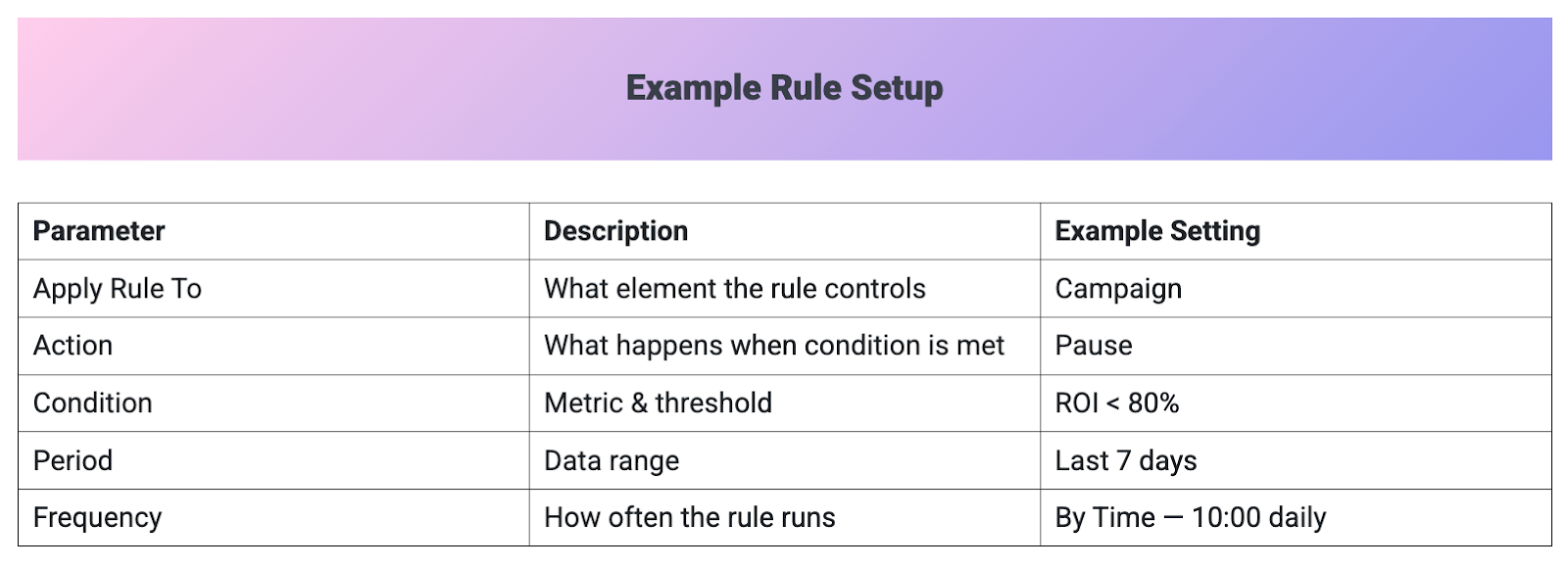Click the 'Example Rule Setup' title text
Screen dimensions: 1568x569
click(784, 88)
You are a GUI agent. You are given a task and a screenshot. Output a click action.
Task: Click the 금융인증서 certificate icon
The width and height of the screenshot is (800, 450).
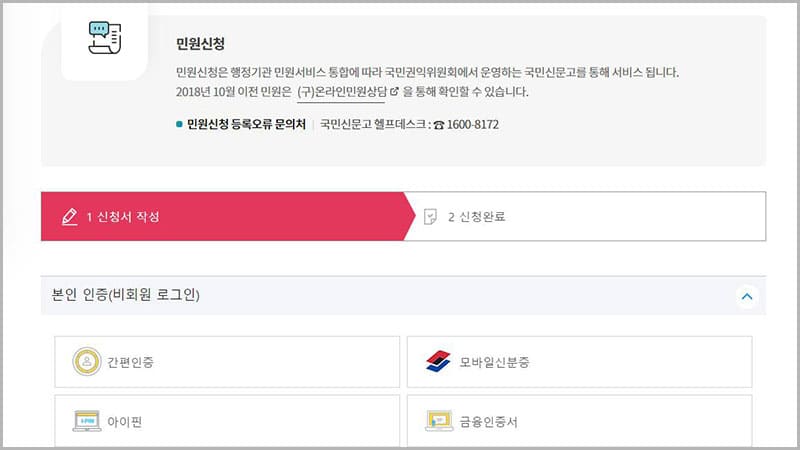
○ ○ ○ ○ ○
## What is expected
The required output is the lines from the one containing "Task: Click the 금융인증서 certificate icon" through the end of the data, printed exactly, with no pictures.

## Result of the exercise
Task: Click the 금융인증서 certificate icon
The width and height of the screenshot is (800, 450).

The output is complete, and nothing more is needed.